Phil. Trajetta and the American Conservatorio
Solfeggio, Thoroughbass, and Partimento in the Nineteenth-Century United States
In 1799, Filippo Trajetta (1776, Venice – 1854, Philadelphia), son of the celebrated composer Tommaso Trajetta, left Naples for the United States of America. A pupil of Fedele Fenaroli and Niccolò Piccinni, Trajetta would spend the rest of his life cultivating Neapolitan musical traditions in the New World. He founded three successive schools of music, each called the American Conservatorio: in Boston (1800-1802), New York (c.1812-c.1820) and Philadelphia (1828-c.1850). While the Conservatorio faded without establishing an enduring “American partimento tradition,” Trajetta’s influence nevertheless rippled across musical life: his pupils pursued careers as composers, organists, music journalists, and even the first conductor of the New York Philharmonic.

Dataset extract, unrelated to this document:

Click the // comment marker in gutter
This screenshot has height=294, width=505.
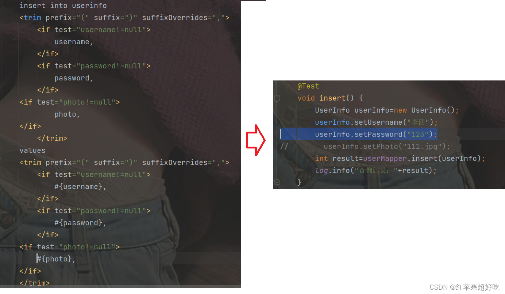pos(284,146)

At the end of the nineteenth century, one student called for “a return to the Regola d’Ottava[…] and its treatment as practised in the four Conservatorios of Naples,” the “admirable Partimenti […] by Fedele Fenaroli,” and “that system which was studied and practiced by[…] Phil. Trajetta, my beloved master.” Trajetta’s remarkable life and works promise to shed new light on the dissemination of solfeggi and partimenti beyond Naples, and on the early development of American musical culture.